In Android 4.1 (Jelly Bean), this experience will be even more interesting as the operating system is being set up to get the most out of the audio, improving the quality and the way you listen to them (from ever better apps) , but even the delay between touching the screen and the start of sound reproduction.
In the case of audio players, such latency is the delay between an action (such as pressing Play) and the system reaction (playing the music). At Jelly Bean, she undergoes an incredible reduction, trying to make sound-related actions almost happen in real time. And decreasing latency doesn't just mean changing a part or tweaking a configuration, but changing an entire existing system in hardware and operating system.

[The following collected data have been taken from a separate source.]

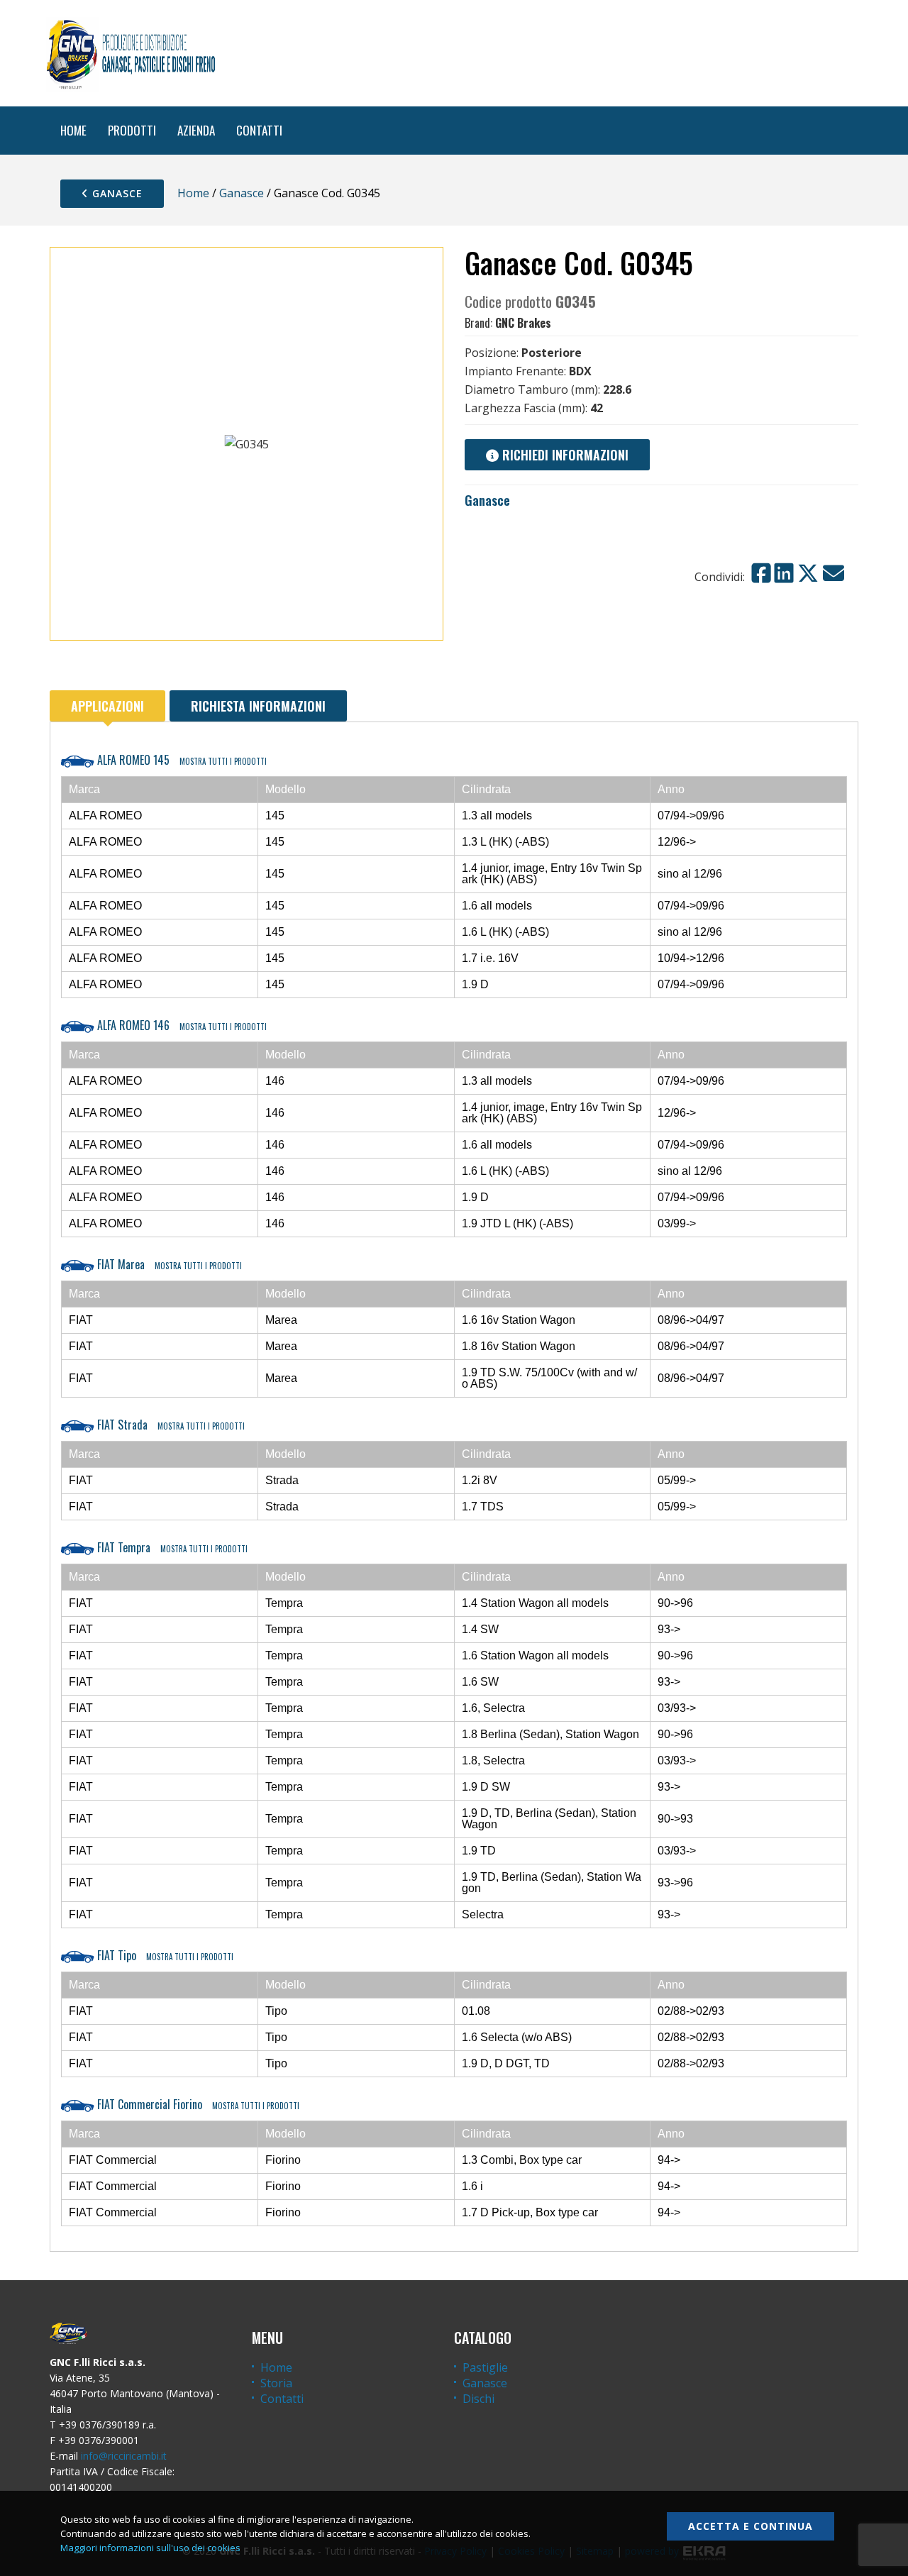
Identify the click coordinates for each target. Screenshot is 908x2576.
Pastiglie (485, 2367)
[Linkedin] (784, 573)
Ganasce (116, 193)
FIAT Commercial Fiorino (196, 2104)
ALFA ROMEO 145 (180, 759)
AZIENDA (196, 130)
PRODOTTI (132, 130)
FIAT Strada (169, 1424)
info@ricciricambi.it (124, 2455)
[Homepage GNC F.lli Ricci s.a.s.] (130, 53)
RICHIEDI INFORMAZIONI (564, 455)
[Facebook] (761, 573)
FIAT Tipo (163, 1955)
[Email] (833, 573)
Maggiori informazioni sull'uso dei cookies (150, 2547)
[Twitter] (808, 573)
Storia (276, 2383)
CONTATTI (259, 130)
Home (193, 193)
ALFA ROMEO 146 (180, 1025)
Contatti (282, 2398)
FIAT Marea (168, 1264)
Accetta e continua (750, 2526)
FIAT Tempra (171, 1547)
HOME (73, 130)
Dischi (478, 2398)
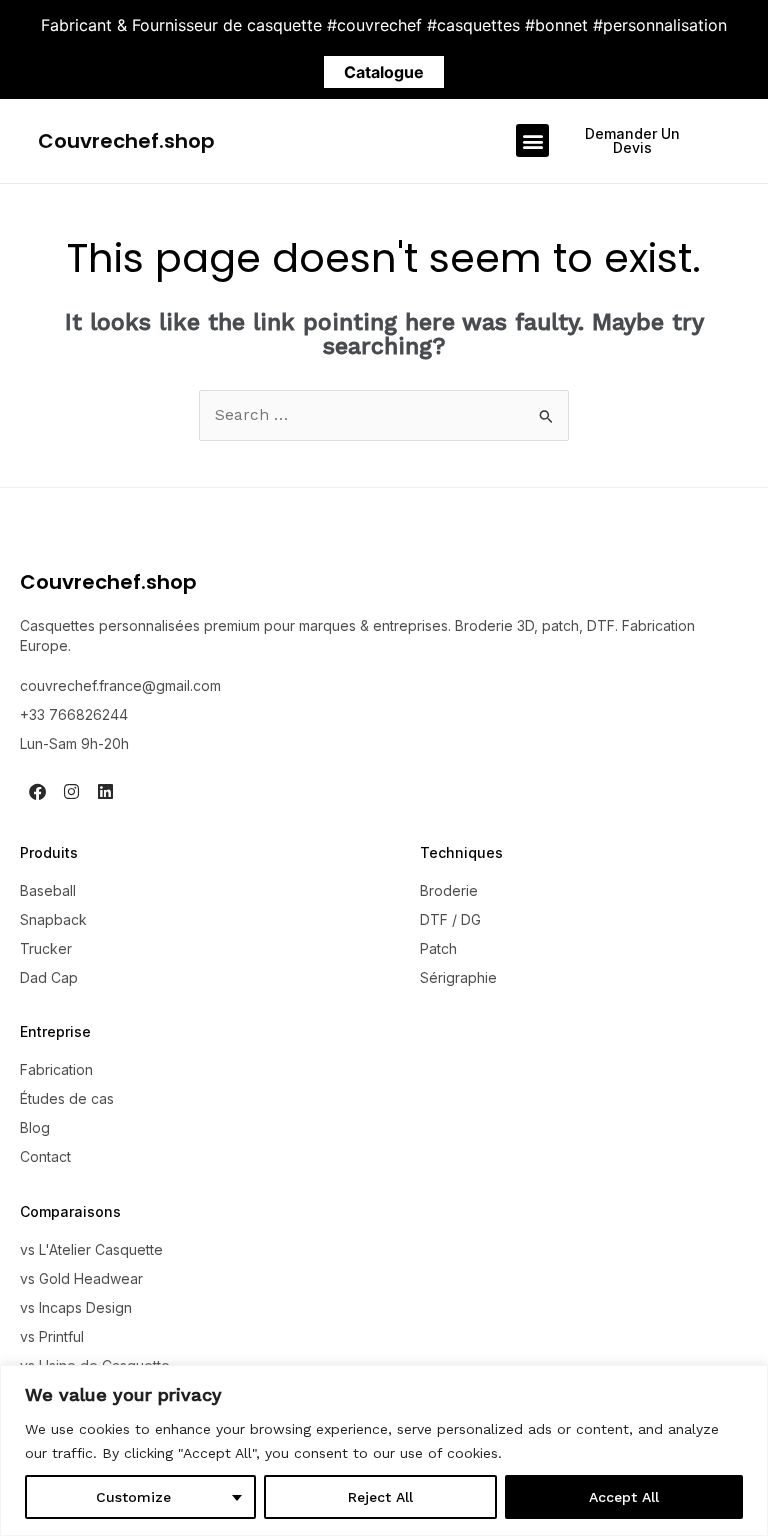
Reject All (380, 1497)
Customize (133, 1497)
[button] (532, 140)
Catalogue (384, 72)
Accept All (624, 1497)
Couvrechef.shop (126, 141)
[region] (384, 1450)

In the case of Nexus 7, Google's tablet has a latency of 12 ms (milliseconds) compared to 100 ms when it runs Android 4.0 (Ice Cream Sandwich). With the company increasingly betting on this area, lowering the number to 10 ms or even less can be a matter of time.
In addition, APIs so far seem to lead to better quality audio, whether in authoring, editing or simply sound reproduction applications. IOS is a great example in gadgets, while Windows also has great results on desktops.
The changes may seem miniscule, but they make a difference to audio program developers, musicians who use functions more professionally, and ultimately even to those who just listen to one or another song on the device.
From now on, USB audio cables will be supported by Android devices. HDMI will already have multichannel, which would make it possible to install complex and powerful sound systems from the operating system.
Finally, better sound processing and recording also seems to feature in Jelly Bean, definitely opening the space for big audio apps to invest in Android going forward.